The growing rift between the West (the US and Europe) and the East (Russia and China) over the Syrian crisis and other issues has major implications for Israel’s foreign policy.

Where does Israel figure in a clash reminiscent of the Cold War? Israel’s best, strongest and most important ally is clearly the US. But the Jewish state also has an interest in strengthening its relations with Russia and China. From a diplomatic perspective, the two countries’ non interventionist approach would be refreshing compared to the American and European tendency to try to influence Israel’s policies, particularly vis-a-vis the peace process. But warming relations with Russia and China could cause tension between Israel and the US. And how close should our relations be with countries that support autocratic regimes in Syria and Iran?

The peace process

The majority of Israelis still believes that the two-state solution is the only way to ensure Israel remains both Jewish and democratic. But as Palestinians and Israelis sat down this week for the sixth round of talks since negotiations were restarted at the end of July, the majority was also skeptical regarding the chances for success. Particularly worrying is the potential for unrest – perhaps even a third intifada – if talks break down and Palestinian Authority President Mahmoud Abbas points the finger at Israel. While focusing its energies on advancing peace with the Palestinians, the government must also keep a close watch on Egypt (and especially the troubled Sinai Peninsula) and Jordan, the two countries with which Israel has peace treaties, and try to strengthen relations – especially trade ties – with other states in the region.

Religious pluralism

Maintaining the Orthodox monopoly over the allocation of state funds for religious services and on matters of personal status – marriage, divorce and conversion – will continue to be a source of tension between Israel and the Diaspora.

Reforms proposed by Bayit Yehudi chairman Naftali Bennett – who also holds the Religious Services portfolio – will not challenge the Orthodox monopoly. In contrast, on a grassroots level, Israeli society has produced diverse forms of spiritual expression, both Orthodox and non-Orthodox.

There is every reason for this to continue, and for all streams of Judaism to respect one another.

The economy

The gap between the rich and the poor, the lack of competition, the bullying tactics of powerful trade unions, corruption and the high price of housing, goods and services combined with low salaries are all burning issues that need to be addressed. At the same time, the economy is expected to be boosted greatly by Israel’s fledgling natural gas industry and developed hi-tech sector.
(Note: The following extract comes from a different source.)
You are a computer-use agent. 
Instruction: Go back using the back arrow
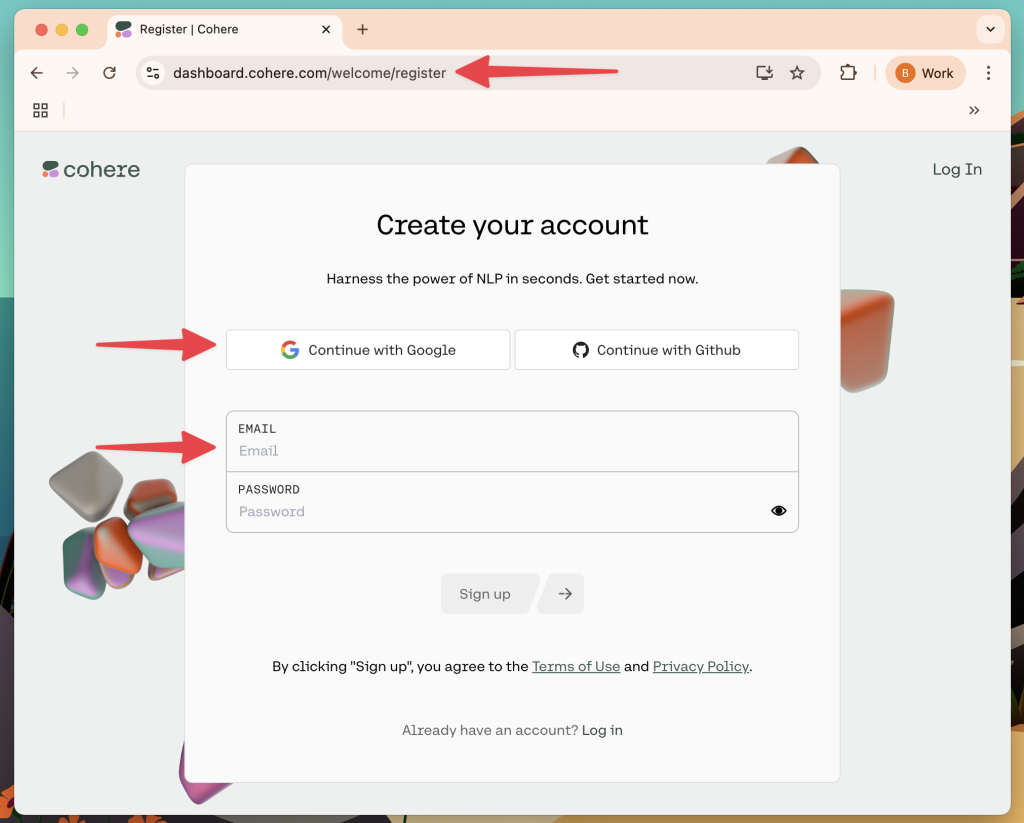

It is our fervent hope that the next Bank of Israel governor, due to be announced shortly, will inject new energy into the economy, and lead the country into a new year of economic stability.

Rosh Hashana is a time of self-reckoning, on both a personal level and a national level. We look back, learn from our mistakes and make resolutions for the coming year. The State of Israel faces daunting threats, from outside and within.

The country has undoubtedly made mistakes in the past year. But we also are a nation of great potential and promise.

Our track record is solid and our successes outweigh our failures. We pray that Israel will continue that trend in the year 5774 and will meet its many challenges with determination, courage and pride, as it has in the past.

Shana tova!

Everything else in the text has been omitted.